Portal Vein Obstruction

Most cases of portal vein thrombosis are associated with underlying cirrhosis, malignancy, or pancreatitis. An acute decrease in systemic blood pressure may also lead to portal venous obstruction ( Fig. 180.2 ). In the absence of a known cause, many cases of portal vein thrombosis may occur in association with hypercoagulable states such as polycythemia vera. Sudden, complete obstruction of the portal vein and its branches by a thrombus may lead, in rare cases, to a clinically dramatic picture dominated by hematemesis, melena with diarrhea, rapidly developing ascites, abdominal pain, peritonitis, ileus, and rapid coma and death. However, many of these patients also have associated thrombosis of the superior mesenteric vein. Jaundice is characteristically uncommon. Precipitating factors include splenectomy or other procedures involving the portal system. Portal vein thrombosis may also develop in patients during the course of cirrhosis or as a complicating feature of hepatocellular carcinoma with extrahepatic spread.

In acute portal vein thrombosis, the wall of the small intestine may also show changes, including edema and hemorrhage. The spleen is generally enlarged, but in patients without history of cirrhosis, the liver may be unremarkable. The thrombosis may originate from the portal vein itself or may extend into it from a splenic or a mesenteric vein thrombus or distally from thrombi in the intrahepatic branches of the portal vein.

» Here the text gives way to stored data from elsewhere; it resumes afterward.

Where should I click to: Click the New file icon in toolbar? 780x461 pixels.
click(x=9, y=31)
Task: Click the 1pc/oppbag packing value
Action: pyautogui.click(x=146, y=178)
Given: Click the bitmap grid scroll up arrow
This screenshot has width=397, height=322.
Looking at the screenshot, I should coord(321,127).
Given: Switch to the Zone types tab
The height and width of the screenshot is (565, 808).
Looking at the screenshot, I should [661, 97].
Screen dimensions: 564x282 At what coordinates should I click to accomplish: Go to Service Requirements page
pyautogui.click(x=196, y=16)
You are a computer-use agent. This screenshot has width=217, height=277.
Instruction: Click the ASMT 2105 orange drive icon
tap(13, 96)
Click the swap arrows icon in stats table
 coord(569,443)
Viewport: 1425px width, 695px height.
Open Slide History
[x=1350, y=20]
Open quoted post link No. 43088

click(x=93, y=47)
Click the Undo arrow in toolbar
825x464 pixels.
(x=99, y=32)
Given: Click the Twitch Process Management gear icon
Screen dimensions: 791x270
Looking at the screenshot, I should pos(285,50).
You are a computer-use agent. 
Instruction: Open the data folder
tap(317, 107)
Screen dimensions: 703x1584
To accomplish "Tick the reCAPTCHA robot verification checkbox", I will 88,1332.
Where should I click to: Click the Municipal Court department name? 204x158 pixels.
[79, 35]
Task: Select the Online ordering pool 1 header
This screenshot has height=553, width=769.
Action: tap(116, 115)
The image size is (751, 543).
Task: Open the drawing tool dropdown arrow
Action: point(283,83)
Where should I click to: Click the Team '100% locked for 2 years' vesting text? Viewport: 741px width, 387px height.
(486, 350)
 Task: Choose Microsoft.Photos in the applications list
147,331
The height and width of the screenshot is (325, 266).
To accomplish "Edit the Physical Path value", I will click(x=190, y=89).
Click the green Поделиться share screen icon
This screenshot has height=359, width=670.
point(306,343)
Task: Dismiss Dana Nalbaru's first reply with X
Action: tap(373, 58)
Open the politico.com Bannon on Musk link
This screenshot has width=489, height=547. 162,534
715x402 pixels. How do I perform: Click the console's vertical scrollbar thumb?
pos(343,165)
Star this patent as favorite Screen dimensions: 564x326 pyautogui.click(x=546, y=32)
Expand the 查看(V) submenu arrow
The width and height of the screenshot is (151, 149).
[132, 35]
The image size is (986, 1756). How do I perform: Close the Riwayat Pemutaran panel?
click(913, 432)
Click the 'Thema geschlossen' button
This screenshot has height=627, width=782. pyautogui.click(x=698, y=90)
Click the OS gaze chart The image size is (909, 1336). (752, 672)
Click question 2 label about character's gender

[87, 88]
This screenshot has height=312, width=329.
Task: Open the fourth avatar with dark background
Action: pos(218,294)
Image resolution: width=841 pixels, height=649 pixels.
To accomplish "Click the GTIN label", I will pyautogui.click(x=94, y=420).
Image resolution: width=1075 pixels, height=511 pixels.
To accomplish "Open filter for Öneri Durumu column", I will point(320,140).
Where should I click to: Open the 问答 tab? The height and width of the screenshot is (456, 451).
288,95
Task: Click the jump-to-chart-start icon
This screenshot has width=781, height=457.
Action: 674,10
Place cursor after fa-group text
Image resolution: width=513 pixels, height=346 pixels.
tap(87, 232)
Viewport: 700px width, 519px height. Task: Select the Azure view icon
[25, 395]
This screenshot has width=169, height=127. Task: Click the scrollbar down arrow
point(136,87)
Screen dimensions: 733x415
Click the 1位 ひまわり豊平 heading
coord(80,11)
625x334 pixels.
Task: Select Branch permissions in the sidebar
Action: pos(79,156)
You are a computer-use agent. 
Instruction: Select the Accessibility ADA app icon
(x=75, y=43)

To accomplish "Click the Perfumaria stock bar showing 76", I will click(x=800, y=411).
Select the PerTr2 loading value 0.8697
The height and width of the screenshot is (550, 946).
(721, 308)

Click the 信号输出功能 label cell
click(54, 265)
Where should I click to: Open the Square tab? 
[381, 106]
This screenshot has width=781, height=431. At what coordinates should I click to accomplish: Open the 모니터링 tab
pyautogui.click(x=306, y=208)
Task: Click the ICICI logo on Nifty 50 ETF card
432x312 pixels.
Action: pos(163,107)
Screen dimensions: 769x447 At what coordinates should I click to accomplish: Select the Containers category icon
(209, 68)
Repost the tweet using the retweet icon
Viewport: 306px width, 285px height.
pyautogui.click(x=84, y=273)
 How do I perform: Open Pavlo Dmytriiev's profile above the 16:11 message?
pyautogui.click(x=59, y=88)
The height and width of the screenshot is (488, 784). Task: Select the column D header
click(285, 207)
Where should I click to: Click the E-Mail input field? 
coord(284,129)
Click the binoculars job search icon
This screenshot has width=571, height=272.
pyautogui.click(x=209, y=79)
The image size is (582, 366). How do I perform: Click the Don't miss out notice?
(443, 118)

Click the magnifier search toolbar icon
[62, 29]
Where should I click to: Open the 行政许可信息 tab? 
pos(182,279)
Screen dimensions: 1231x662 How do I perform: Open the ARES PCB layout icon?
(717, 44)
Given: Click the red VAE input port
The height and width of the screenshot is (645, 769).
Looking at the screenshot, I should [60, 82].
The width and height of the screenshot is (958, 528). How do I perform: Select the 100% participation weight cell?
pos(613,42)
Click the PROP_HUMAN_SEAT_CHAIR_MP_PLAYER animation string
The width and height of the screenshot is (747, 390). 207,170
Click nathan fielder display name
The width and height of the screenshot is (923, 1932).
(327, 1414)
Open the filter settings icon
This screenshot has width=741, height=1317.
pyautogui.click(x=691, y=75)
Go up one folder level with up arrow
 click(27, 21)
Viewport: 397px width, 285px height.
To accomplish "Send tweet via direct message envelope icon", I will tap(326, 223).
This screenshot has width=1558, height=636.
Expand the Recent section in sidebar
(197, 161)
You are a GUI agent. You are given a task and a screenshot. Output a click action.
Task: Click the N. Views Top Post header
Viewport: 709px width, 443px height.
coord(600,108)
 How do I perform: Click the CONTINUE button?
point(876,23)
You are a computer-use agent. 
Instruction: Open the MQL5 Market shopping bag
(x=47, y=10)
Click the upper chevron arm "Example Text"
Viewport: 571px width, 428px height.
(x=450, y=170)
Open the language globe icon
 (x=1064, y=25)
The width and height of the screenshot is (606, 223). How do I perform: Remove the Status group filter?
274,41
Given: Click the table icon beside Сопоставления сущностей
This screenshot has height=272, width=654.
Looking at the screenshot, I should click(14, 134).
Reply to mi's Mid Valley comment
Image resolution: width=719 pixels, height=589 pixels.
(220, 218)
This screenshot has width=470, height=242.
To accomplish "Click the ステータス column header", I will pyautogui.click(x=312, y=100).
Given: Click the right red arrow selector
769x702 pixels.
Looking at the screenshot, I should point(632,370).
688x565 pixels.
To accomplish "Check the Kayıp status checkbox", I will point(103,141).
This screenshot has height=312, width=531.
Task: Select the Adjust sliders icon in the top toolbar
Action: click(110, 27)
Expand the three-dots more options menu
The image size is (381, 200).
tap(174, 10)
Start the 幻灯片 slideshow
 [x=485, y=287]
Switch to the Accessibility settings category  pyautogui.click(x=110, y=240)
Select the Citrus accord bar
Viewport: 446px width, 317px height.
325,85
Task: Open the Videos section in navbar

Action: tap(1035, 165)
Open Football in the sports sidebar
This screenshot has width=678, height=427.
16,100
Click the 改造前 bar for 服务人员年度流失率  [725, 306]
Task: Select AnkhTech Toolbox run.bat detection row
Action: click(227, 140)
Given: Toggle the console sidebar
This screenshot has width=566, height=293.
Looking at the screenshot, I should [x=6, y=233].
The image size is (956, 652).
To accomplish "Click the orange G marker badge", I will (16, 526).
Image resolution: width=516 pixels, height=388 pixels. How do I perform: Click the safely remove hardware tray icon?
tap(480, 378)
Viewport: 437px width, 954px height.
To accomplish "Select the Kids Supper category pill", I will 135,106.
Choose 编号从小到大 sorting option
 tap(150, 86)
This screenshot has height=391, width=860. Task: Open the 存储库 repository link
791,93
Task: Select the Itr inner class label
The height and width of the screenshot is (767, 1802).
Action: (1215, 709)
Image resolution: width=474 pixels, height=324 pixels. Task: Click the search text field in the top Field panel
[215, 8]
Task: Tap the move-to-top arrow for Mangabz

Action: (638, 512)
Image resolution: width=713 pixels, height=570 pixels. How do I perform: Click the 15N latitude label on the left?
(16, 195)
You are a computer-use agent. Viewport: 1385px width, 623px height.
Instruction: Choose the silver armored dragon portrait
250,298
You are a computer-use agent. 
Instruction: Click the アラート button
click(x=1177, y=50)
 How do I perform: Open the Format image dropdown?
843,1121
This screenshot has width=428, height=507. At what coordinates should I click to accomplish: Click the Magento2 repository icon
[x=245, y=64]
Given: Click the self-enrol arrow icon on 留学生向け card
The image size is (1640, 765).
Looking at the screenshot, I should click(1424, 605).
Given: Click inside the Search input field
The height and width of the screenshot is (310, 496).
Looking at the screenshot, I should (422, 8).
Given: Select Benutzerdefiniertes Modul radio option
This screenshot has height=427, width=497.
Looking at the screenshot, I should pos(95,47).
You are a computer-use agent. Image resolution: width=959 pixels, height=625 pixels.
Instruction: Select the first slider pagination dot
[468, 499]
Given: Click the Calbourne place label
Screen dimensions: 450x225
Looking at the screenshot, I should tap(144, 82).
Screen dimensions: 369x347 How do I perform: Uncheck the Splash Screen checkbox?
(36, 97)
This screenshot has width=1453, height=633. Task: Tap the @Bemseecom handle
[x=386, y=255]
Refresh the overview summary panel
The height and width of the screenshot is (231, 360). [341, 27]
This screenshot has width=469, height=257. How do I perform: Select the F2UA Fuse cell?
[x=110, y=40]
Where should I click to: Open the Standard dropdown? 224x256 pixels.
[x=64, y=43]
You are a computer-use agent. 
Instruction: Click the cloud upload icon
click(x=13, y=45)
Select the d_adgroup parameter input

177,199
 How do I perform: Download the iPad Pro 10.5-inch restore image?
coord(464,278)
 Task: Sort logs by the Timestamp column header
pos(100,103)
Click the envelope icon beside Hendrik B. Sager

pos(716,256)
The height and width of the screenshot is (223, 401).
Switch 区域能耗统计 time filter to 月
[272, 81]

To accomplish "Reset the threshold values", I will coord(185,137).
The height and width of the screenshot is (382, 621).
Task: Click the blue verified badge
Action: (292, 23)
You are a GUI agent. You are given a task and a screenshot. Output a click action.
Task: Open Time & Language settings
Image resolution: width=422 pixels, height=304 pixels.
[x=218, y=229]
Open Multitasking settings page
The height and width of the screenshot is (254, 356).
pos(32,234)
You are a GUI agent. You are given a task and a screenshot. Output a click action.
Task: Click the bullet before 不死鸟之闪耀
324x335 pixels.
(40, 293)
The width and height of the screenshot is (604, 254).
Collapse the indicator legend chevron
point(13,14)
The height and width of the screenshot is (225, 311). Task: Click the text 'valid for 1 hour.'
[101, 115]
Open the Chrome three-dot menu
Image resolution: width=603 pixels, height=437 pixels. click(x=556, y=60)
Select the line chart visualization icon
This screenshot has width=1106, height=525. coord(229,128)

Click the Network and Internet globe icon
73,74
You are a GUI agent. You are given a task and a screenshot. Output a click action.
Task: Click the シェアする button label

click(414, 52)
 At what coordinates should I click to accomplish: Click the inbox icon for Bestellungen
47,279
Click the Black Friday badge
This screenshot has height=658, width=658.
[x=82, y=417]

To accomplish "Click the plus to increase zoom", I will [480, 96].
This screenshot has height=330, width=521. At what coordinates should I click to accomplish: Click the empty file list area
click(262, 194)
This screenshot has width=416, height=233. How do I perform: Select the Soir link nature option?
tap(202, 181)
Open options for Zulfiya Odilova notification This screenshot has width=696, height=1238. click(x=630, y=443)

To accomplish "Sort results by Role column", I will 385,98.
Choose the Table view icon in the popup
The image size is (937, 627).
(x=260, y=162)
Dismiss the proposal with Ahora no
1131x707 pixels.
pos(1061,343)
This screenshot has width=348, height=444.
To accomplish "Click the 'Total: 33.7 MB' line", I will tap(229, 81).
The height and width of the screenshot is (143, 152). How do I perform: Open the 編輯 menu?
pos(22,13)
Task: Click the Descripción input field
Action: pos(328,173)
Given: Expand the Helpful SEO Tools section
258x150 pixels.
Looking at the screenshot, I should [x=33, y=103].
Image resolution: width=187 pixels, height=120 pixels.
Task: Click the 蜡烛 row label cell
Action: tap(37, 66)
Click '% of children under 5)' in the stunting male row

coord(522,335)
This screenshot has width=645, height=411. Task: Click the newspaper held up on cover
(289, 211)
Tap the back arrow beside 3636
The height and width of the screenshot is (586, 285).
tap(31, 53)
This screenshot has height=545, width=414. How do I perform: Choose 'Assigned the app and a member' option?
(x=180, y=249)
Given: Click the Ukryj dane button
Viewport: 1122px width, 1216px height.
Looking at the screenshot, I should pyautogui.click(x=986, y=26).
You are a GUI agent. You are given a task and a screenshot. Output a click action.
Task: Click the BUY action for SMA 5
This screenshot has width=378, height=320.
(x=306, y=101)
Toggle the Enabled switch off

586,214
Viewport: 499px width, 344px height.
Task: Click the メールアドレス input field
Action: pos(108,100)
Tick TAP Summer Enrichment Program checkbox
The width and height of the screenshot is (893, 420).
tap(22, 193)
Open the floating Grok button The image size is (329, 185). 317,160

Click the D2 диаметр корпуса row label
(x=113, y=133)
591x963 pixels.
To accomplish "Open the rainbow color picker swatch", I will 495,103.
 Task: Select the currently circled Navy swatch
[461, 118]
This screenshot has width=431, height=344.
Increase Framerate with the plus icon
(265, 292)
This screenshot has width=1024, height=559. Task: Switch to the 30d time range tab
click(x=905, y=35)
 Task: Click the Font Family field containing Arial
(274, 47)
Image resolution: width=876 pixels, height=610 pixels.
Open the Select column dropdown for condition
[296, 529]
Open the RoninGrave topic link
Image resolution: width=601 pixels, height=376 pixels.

A more gradual decrease in the portal circulation is well tolerated, possibly because of the development of collaterals. The thrombosis may result in cordlike shrinkage of the portal vein or a spongy cavernous transformation caused by recanalization of the thrombus itself. The liver shows minimal changes in isolated portal vein thrombosis, and jaundice is usually absent. The main complication, variceal bleeding, is generally better tolerated than in patients with cirrhosis. Ascites may be present.

Extrahepatic portal vein obstruction is common in developing countries, particularly India, and is a common cause of noncirrhotic portal hypertension. It is associated with extensive collateral circulation around the portal vein, leading to formation of ectopic varices in the peribiliary and peripancreatic regions. Variceal hemorrhage is the most common complication.

Treatment of portal vein obstruction focuses on managing the complications of portal hypertension. In patients without an underlying history of cirrhosis, a workup for a hypercoagulable state is indicated. Endoscopic therapy is effective for patients with variceal bleeding, and portal decompression is appropriate for patients with preserved hepatic synthetic function. Transjugular intrahepatic portosystemic shunt (TIPS) has been used in some patients with portal venous obstruction, especially when the acute portal vein thrombosis is associated with Budd-Chiari syndrome.